What is AB 1300?
Introduced in April 2017 by Assembly Majority Leader Ian Calderon, AB 1300 – the Music Scoring Tax Credit – would implement a long-sought system for supporting film and television music scoring jobs in California by bringing overseas scoring home. The bill is aimed at bringing the success of our California film and television tax system to musicians and the scores that are an integral part of every film and TV project.
How would it work?
- Foreign productions: The bill would provide a 30% credit for motion pictures shot outside of North America employing 35 or more musicians and completing at least 75% of the scoring in California.
- Low-budget provision: Projects $5 million or under — regardless of filming location — employing nine or more musicians and completing at least 75% of the scoring in California would also qualify.
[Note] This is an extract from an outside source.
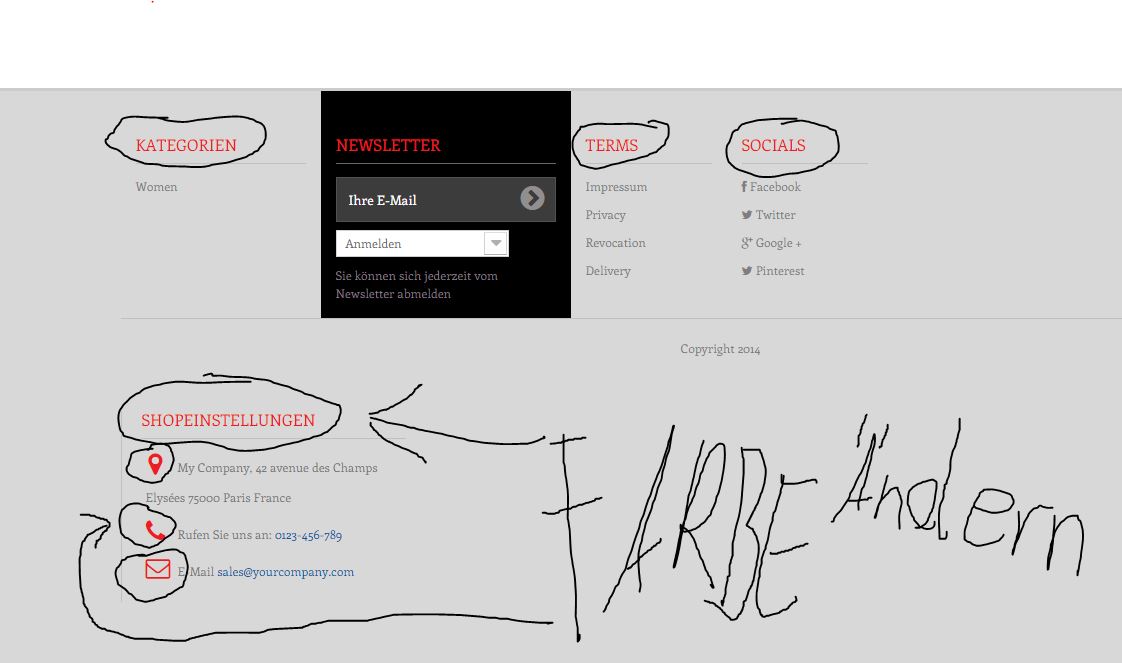Viewport: 1122px width, 663px height.
Task: Click the red phone icon
Action: coord(155,530)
Where does the money come from?
- Funding for the music-scoring tax credit would NOT come from new tax dollars. Previously dedicated credits can be reallocated.
Why foreign productions?
- The growing trend of Hollywood movies filming overseas is ongoing, and will only intensify as China enters the production market. By targeting foreign productions, we can lure that work back home and create more scoring jobs here in California. This also ensures that California tax dollars invest in jobs that would otherwise be lost to us.
Why low-budget projects?
- Small-budget projects are the entryway for diversity and relationship-building. Supporting the relationship between filmmakers, composers and musicians from the beginning will invest in a stronger, deeper and more diverse industry here at home.
Why musicians and music scoring?
- Thousands of musicians in California work in the entertainment industry, but struggle to make a decent living as scoring jobs are lured by tax credits to London and other scoring centers.
- These musicians create unparalleled educational and cultural equity for our state. By teaching on all levels, from “El Sistema”-style nonprofits to top universities and conservatories, and by performing in concert halls, theaters and clubs—activities that rarely provide for a living—musicians give back to our community in countless ways.
- Musicians’ wages and residuals from film and television represent a tremendous multiplier of 100% taxable income in the state of California.
What are film & TV music tax credits?
- Learn more about California’s incentive program, and what it means for musicians, here.
Why now?
- Musicians have suffered historic losses of music scoring jobs to foreign tax-credit regimes.
- California must act now to save the density of infrastructure and labor pool that we need to both be the tremendous artistic and economic resource that we have and to maintain our status as a global magnet for the best and brightest.
- As China enters the production market in tandem with Hollywood, our Golden State has a golden opportunity to become the scoring center for projects filmed across the Pacific.